Selection:
━━━━━━━━━━

Good point, Deep. Meta or federated search is a possibility. As you said, Metacrawler, Dogpile, A9, and many others have built systems that query many search engines and databases, then merge the results.

Several problems come up when you try to do this though. First, relevance rank can be poor because of the limited information returned from each database or search engine (usually top N by widely differing relevance ranking functions).

Second, speed can be an issue. You can only as fast as the slowest database you query, and probably much slower due to the additional computation to merge and rerank the results.

Third, at very large scale, you can no longer query all the databases on every request, so you have the hard problem of determining which databases are most likely to return a useful answer to a query, a problem that may be almost as hard as building your own search index.

Even so, I agree that it is an interesting direction to pursue, especially for smaller players who cannot hope to duplicate the massive crawl and indexing clusters of the search giants.

Deep said...

All great points and totally correct. However, these are all problems found in any peer to peer search as well.

━━━━━━━━━━

Provided data:
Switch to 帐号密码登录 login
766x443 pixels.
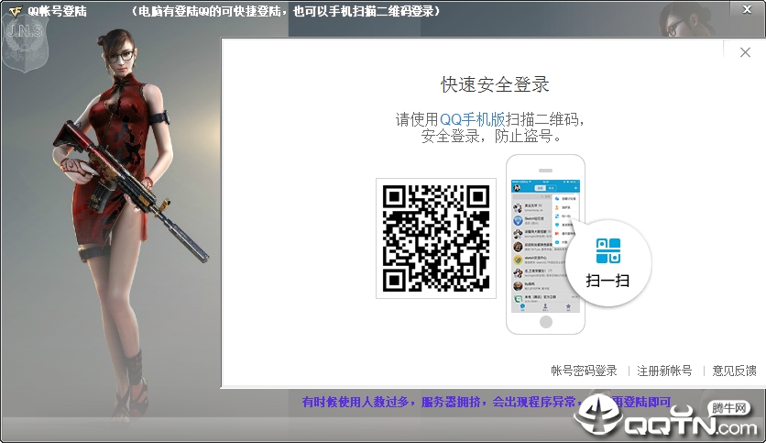click(x=584, y=371)
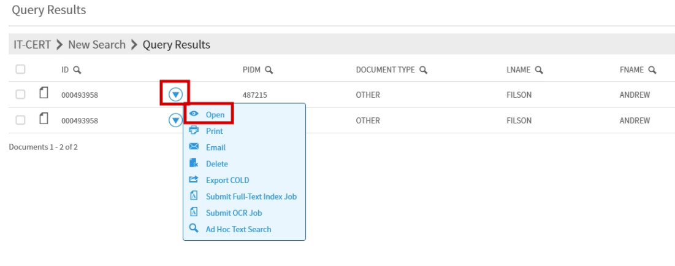Click the FNAME column search icon
This screenshot has height=266, width=675.
(652, 70)
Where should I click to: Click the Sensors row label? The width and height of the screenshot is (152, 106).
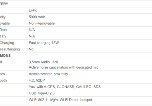2,74
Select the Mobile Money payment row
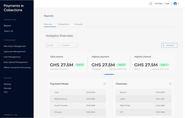Screen dimensions: 185x118 [78, 99]
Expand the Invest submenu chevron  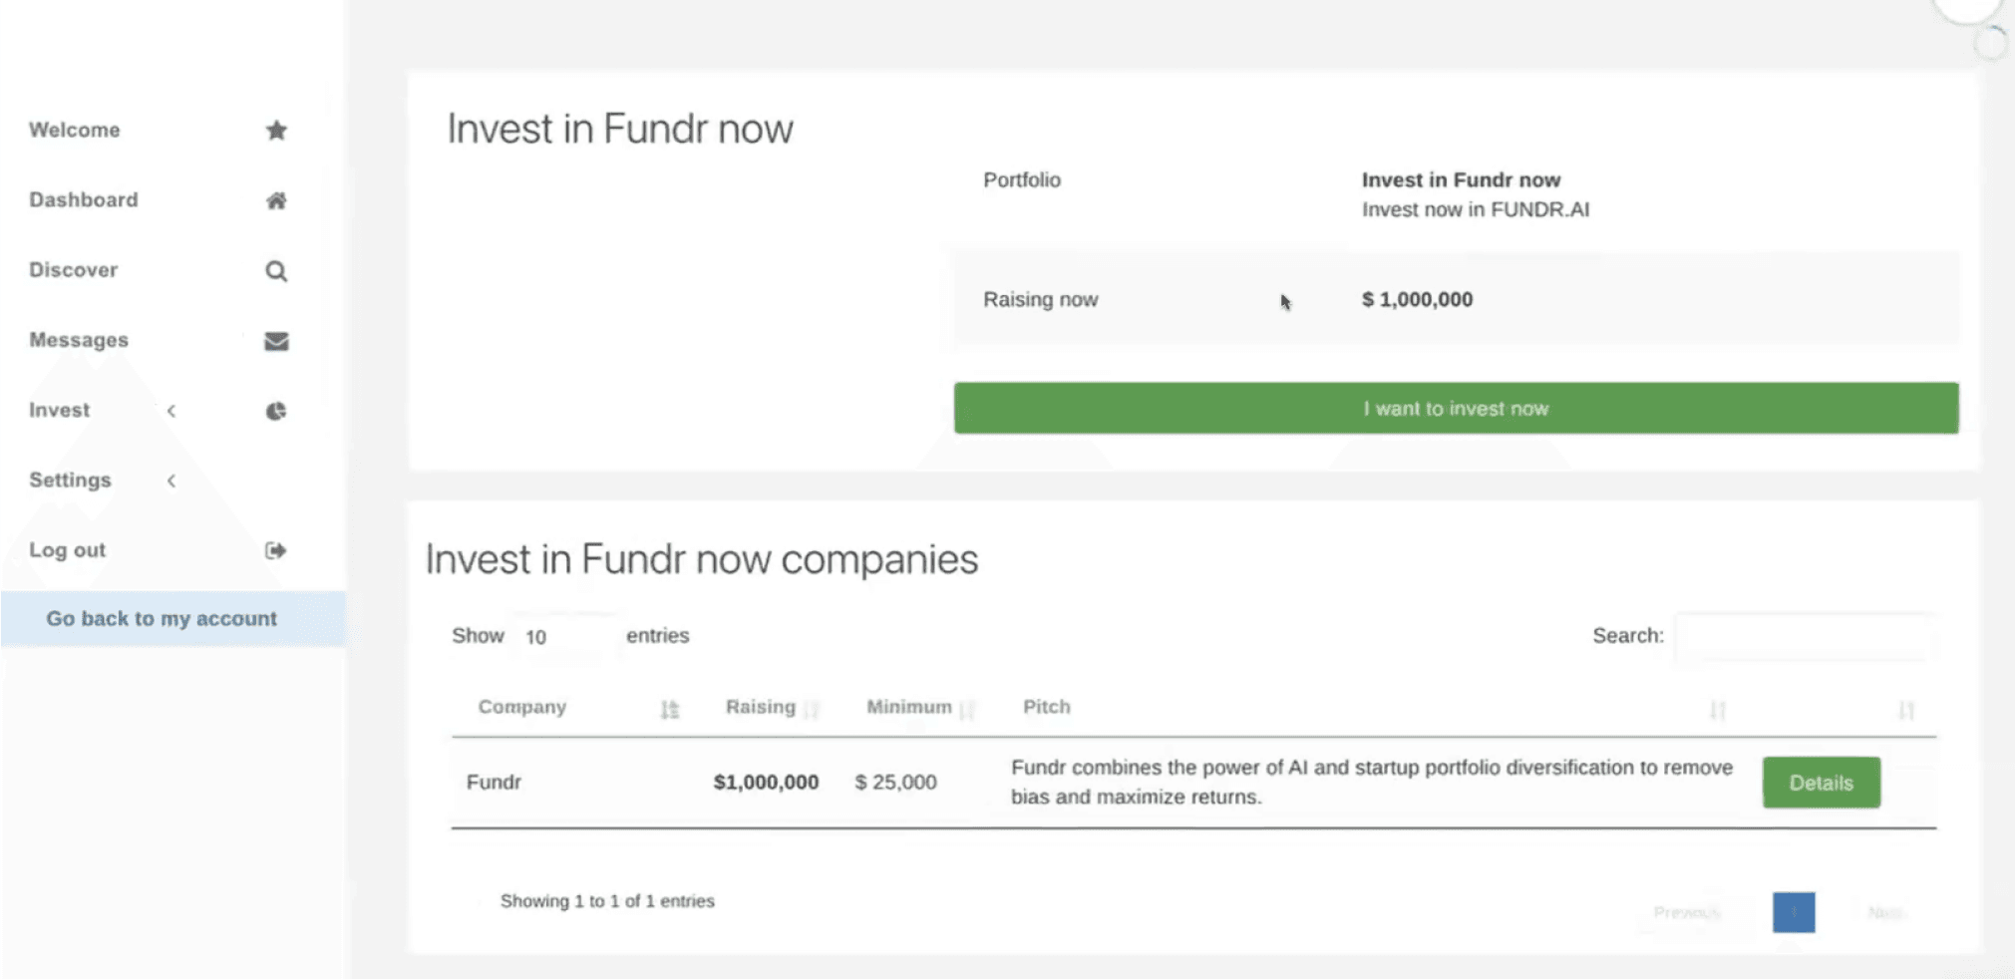(x=171, y=411)
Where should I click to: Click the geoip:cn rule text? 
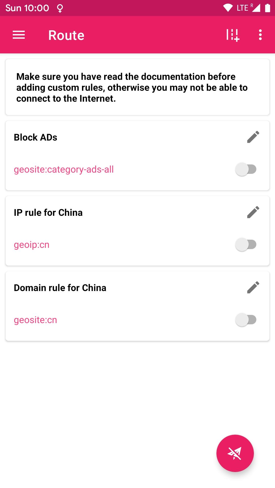point(32,245)
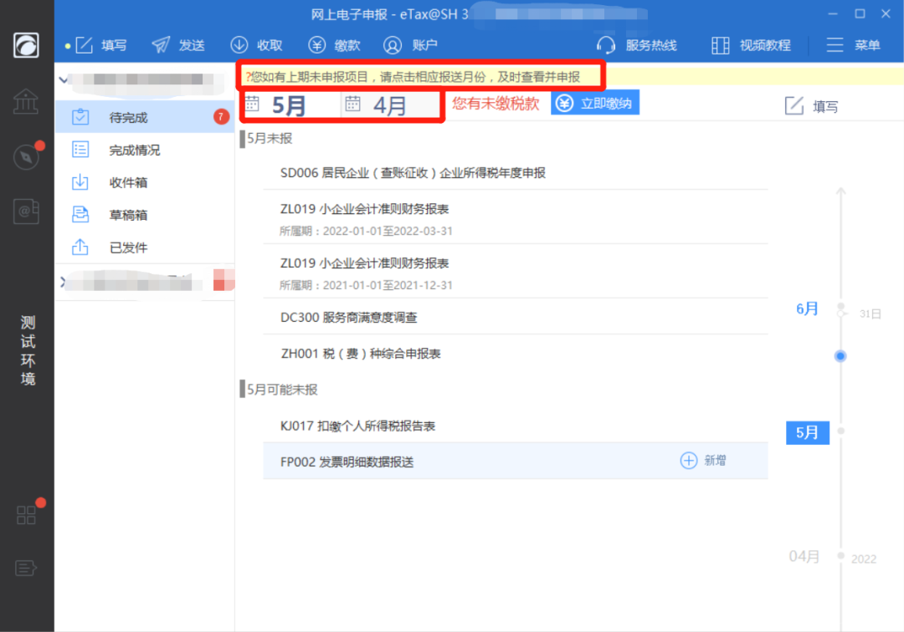Open 视频教程 video tutorials icon
Image resolution: width=904 pixels, height=632 pixels.
[x=718, y=45]
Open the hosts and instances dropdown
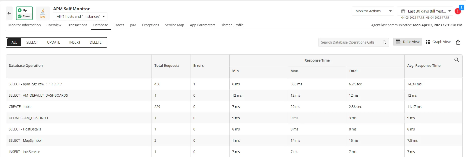The height and width of the screenshot is (157, 466). 80,17

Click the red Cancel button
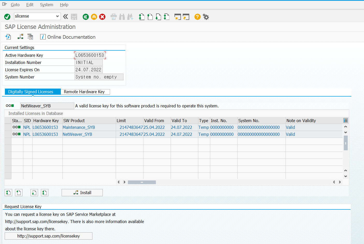103,17
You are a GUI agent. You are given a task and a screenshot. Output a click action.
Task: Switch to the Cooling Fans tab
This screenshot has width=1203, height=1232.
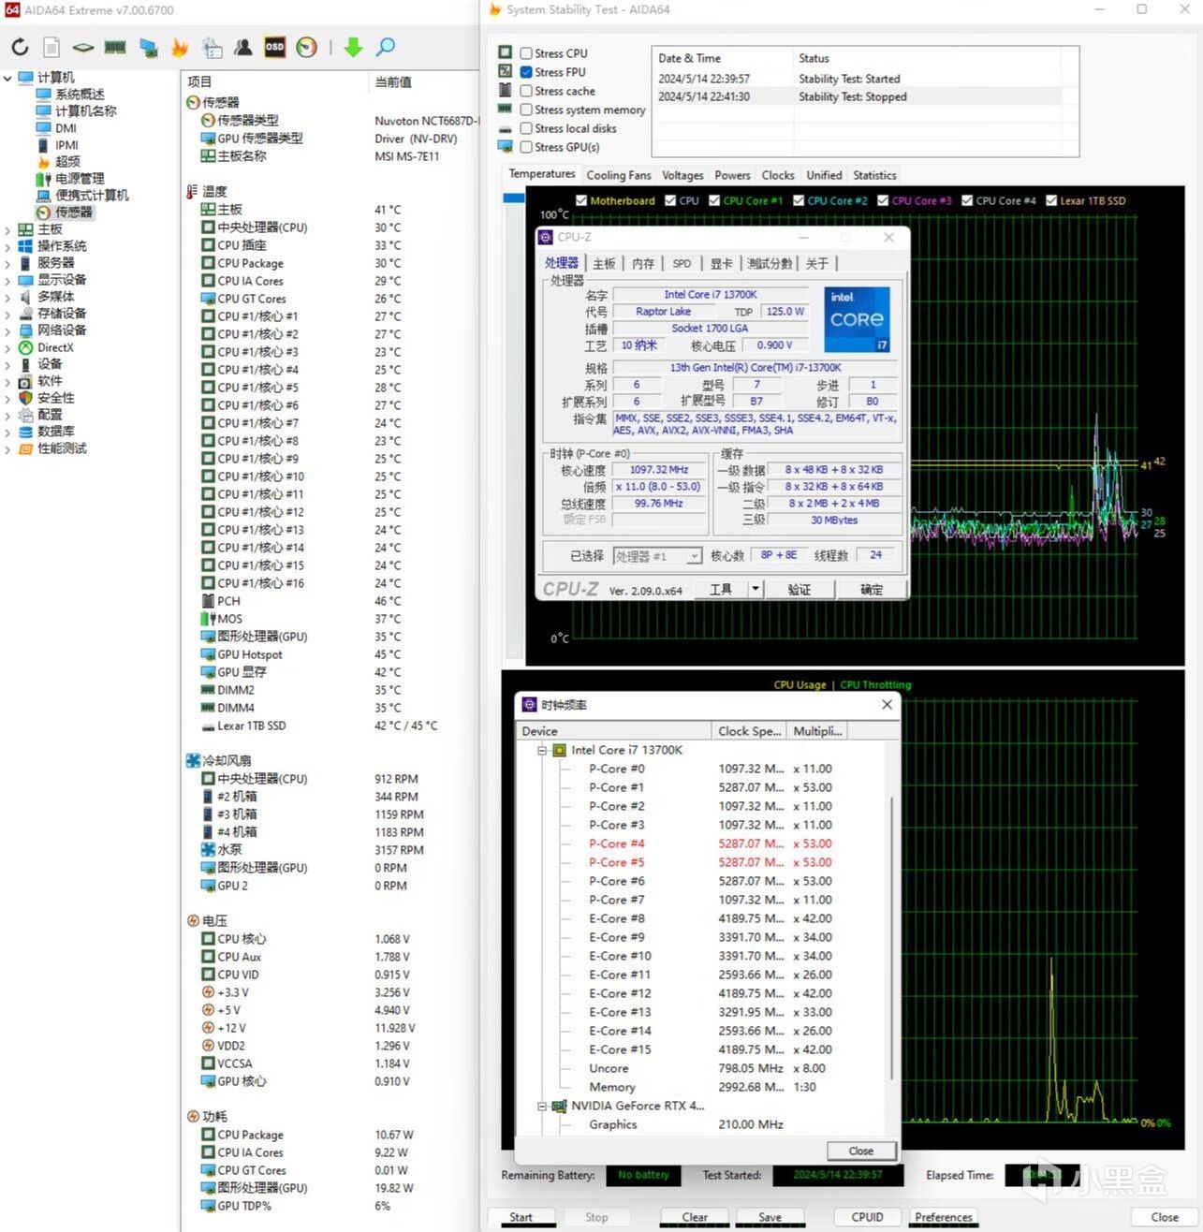(x=618, y=175)
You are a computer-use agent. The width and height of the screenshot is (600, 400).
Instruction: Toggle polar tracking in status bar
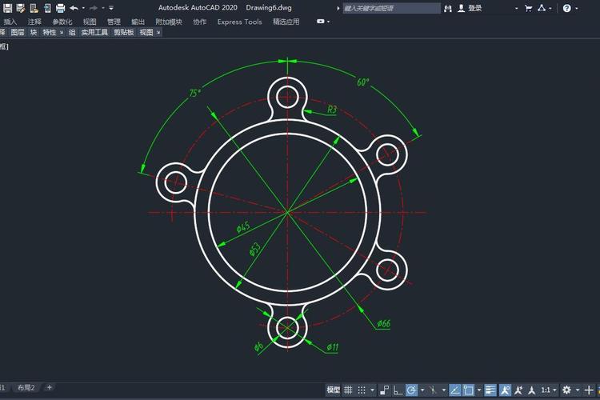[x=411, y=390]
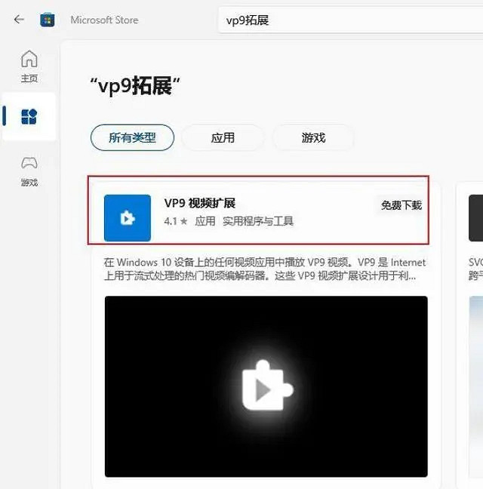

━━━━━━━━━━

Problem 1:
Answer these questions about the federated search thread:
(a) Which systems are named as querying many search engines and databases and then merging the results?
(b) According to the thread, what causes relevance rank to be poor?
(c) For whom is meta search said to be an especially interesting direction?
Problem 2:
Quote the stretch of the federated search thread from "Even so, I agree" through "the search giants.".
Problem 3:
Continue the federated search thread from its last line.
The items play no part in this work.

Exercise answer 1:
(a) Metacrawler, Dogpile, and A9.
(b) The limited information returned from each database or search engine, usually the top N results ranked by widely differing relevance ranking functions.
(c) Smaller players who cannot hope to duplicate the massive crawl and indexing clusters of the search giants.

Exercise answer 2:
Even so, I agree that it is an interesting direction to pursue, especially for smaller players who cannot hope to duplicate the massive crawl and indexing clusters of the search giants.

Exercise answer 3:
Ultimately for either to get much traction, the system would need to embrace the strengths of a narrow but deep and distributed search architecture. The system may never be able to answer a document keyword search in a few milliseconds, but may be able to answer a question requiring a more exhaustive analysis of text with an answer quality worth waiting for.

Fabrizio Silvestri said...

Hi Greg,

nice post! (I know I'm a little bit biased :P)...

About the idea mentioned a page 5... Actually we have published a couple of papers on that topic. You can find them on my home page... They contains some preliminary ideas and results but... if you want to see some outcomings of what happens playing around with shards... well... there you'll find some...

Incremental Caching for Collection Selection Architectures
Mining Query Logs to Optimize Index Partitioning in Parallel Web Search Engines


Greg Linden said...

Thanks, Fabrizio!